We picked and packed fruit to earn money to help defray school expenses. After the 8th grade in the old Parker School, I attended Provo High School for two years and then was able to go to the B.Y.U. for three years. This gave me one year of college, or what was called then a Normal Certificate. I taught school, continuing my studies with extension courses and summer school. After five years, I was able to enter the A.C.U. at Logan as a Junior. I was not happy at Logan and so I came back to the B.Y.U. to graduate. 

It was while I was at Logan that I met the man I was destined to marry. I liked this clean, fine looking, intelligent young man very much, and I shall never forget the sinking feeling I had when he told me he was not a Latter Day Saint. After three years we decided to get married. 

It was a great worry to me to take this step knowing that I may never realize my girlhood dream of a Temple marriage; and knowing too that my parents were unhappy about it. However, my Father said he would never say "No" to me, and after I made my decision, he said I was not to worry about it--that Ferd was too clean and fine to reject the Gospel indefinitely. I received other excellent advise. The principal of the High School where I was teaching was in the Bear River Stake Presidency. He could see that I was worried and he called me into his office to talk to me. After telling him why I was troubled, he advised me to marry this man because he felt that he was a fine young man and would eventually be a Latter Day Saint. Never had advise from a good religious man been so timely and welcome. 

This proved to be good advise, for I now have four fine children and ten grandchildren, twin boys among them.

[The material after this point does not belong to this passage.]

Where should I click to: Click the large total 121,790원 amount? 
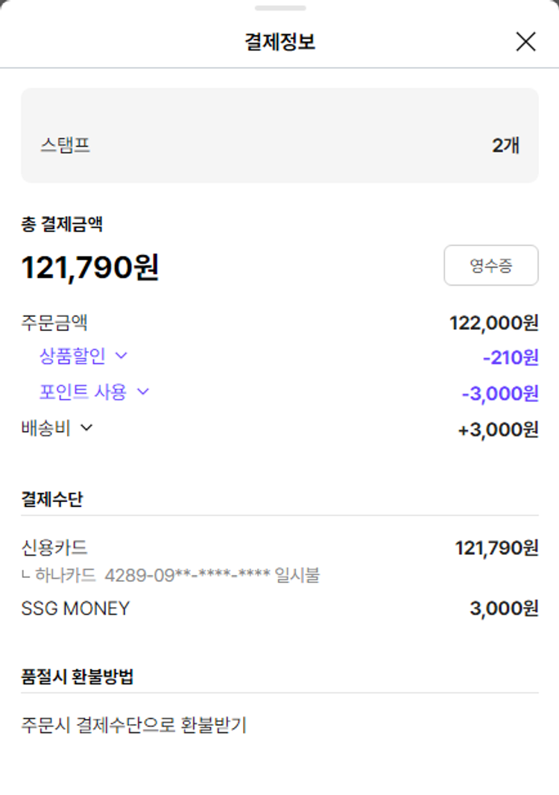[x=90, y=268]
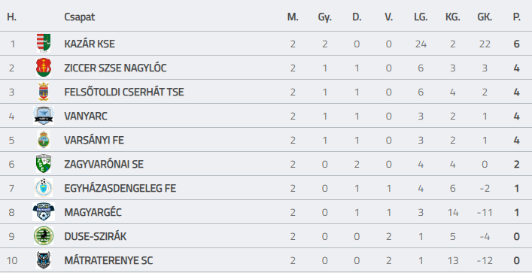
Task: Click the Magyargéc team badge
Action: [x=44, y=212]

Leonard has served a foreign mission, Fred a states mission and Oletta along with her Mother has served a stake mission. My husband and I have been married in the temple and our children are sealed to us along with the little boy, Gordon, whom we lost with leukemia when he was 2 ½ years old. 

This all took about 25 years and there were times when I despaired ever getting to the temple, but I kept on hoping and praying and we are now a united happy family and have done some temple work for my husband's people as well as others we do not know. 

We have had some wonderful trips together. We have been east as far as Boston and up the coast of Maine; many trips to Minneapolis where Ferd's sisters live, west to California and up the coast to Seattle and Portland, north to Canada, and into the beautiful Canadian Rockies. The highlight of our trips together was our tour of the continent of Europe and our week in Norway with our missionary son, where we made contact with some of Ferd's people and secured many names for our temple record. 

We hope to do some more traveling in a year or two when we both retire, me from teaching, which I have done since the family grew up, and Ferd from his position as Electrical Engineer for the Utah Power and Light Co. Of course we expect to see our daughter, Lorna, through school, who is a Junior in the University of Utah now. 

We, like our fathers before us, will probably never leave much in a material way to our children, but we hope they will gain from their parents, home life and church experiences a profound testimony of the Gospel and a desire to live the Gospel always, for indeed this is the only way to true happiness.